The best place in the city to experience the nuanced power Ma la is Jasmine Chinese Cuisine. When it opened, five years ago, Jasmine was tiny place with handful of tables (I’ve been a regular pretty much from the beginning, which makes it impossible for me to dine there anonymously). Last month, Jasmine moved to new digs (next door to the old place) with seating for over a hundred, and already the place is overrun with sit-down diners who before might have had to settle for carry-out. In these early days, the service logistics seem still to be catching up with the new scale of operations, but the prevailing aura of warmth and eagerness offsets the occasional bit of confusion. The new place features a cosmopolitan look with warm lighting, a color scheme that focuses on black and tan, with subtle red riffs, a short bar (complete with a TV), and – most importantly - an expanded kitchen space that has enabled owner Lan Zhang and her husband, Chef Lan Lin, to expand the menu.
And what a menu it is! Five years ago, Jasmine offered two menus, one listing Chinese-American classics (sweet and sour chicken, Moo Goo Gai Pan, etc.), and another listing authentic Sichuan dishes. Now, all those dishes are integrated in a magisterial 16 page list that comfort those who love the familiar tastes of Mongolian beef and General Tso’s chicken, while also promising months of discovery for those who crave more adventurous fare.

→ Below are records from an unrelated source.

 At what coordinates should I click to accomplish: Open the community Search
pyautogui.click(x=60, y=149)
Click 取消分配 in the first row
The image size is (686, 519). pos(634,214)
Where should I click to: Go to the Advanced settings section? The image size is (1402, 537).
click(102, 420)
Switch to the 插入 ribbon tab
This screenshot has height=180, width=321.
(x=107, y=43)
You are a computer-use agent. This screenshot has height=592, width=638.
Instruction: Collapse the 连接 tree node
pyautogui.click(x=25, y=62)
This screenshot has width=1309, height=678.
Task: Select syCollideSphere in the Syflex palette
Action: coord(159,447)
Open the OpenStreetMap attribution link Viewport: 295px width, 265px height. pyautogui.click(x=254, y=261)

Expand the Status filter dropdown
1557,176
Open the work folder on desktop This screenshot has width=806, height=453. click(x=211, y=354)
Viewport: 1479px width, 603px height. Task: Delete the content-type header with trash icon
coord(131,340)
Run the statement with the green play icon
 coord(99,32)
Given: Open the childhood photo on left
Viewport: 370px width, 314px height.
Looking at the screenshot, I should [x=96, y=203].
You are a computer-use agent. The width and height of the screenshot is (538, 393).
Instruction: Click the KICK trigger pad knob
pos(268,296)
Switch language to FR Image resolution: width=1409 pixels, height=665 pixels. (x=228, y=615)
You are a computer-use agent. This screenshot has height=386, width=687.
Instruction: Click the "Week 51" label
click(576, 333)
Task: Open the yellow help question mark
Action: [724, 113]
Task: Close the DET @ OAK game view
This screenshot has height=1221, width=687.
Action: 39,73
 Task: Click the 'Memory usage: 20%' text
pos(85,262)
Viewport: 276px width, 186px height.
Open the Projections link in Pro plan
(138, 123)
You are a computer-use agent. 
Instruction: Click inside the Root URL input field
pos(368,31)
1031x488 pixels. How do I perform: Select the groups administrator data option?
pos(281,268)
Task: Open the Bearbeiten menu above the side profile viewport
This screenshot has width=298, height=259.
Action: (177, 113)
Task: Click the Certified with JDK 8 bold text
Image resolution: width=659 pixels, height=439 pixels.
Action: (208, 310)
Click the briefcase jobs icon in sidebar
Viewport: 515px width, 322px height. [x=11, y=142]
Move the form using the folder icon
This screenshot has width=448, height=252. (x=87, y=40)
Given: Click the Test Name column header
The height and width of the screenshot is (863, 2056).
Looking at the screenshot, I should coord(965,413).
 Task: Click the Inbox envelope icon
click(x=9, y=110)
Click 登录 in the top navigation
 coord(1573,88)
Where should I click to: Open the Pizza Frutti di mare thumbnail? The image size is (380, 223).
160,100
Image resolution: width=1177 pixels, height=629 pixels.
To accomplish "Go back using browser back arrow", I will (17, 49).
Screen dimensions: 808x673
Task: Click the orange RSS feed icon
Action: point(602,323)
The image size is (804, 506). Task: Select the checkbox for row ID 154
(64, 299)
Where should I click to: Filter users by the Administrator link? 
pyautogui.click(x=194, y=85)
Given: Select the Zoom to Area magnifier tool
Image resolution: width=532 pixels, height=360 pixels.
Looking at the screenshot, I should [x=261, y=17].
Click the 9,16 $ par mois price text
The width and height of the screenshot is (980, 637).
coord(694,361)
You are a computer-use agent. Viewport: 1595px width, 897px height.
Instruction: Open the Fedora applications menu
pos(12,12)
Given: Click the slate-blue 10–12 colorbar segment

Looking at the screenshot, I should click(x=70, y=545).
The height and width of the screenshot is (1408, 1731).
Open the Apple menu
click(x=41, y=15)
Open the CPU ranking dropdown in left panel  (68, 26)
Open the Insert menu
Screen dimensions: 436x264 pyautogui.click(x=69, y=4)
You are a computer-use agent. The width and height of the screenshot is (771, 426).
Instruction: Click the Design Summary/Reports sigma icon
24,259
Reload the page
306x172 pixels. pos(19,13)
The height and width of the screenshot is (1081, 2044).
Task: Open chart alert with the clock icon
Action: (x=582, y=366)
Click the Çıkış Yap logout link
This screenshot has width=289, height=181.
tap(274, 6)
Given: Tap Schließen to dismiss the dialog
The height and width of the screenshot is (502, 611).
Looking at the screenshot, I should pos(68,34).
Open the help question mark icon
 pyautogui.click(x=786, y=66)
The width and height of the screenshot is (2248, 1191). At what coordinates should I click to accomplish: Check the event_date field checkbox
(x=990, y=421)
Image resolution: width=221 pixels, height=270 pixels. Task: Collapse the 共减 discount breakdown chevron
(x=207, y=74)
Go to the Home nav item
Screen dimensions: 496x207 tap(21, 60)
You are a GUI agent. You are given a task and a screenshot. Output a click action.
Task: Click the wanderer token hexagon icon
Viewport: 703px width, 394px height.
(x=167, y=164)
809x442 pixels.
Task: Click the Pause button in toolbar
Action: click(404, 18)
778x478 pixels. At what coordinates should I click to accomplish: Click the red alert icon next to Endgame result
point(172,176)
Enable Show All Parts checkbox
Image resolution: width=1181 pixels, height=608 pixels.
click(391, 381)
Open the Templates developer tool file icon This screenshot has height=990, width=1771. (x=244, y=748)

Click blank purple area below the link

And no matter which side of that culinary fence you favor, the dishes are forged with exquisite attention to detail. Chef Lin hails from Chengdu, the culinary (and political) capital of Sichuan, and his work is stunningly detailed. Slivered filaments of daikon are dressed with red oil, vinegar, bits of crushed peanuts, and faint hints of Sichuan peppercorns for a cool salad that radiates slow heat ($4.95); slices of cucumber arrayed in attractive, overlapping circles pit their intrinsic coolness against that same, slow-moving heat ($4.95). Cool sesame noodles and warm Dan Dan noodles (both $5.95) boast firm, toothsome textures and light piquant sauces that tickle the tongue and prepare the palate for the dishes to follow.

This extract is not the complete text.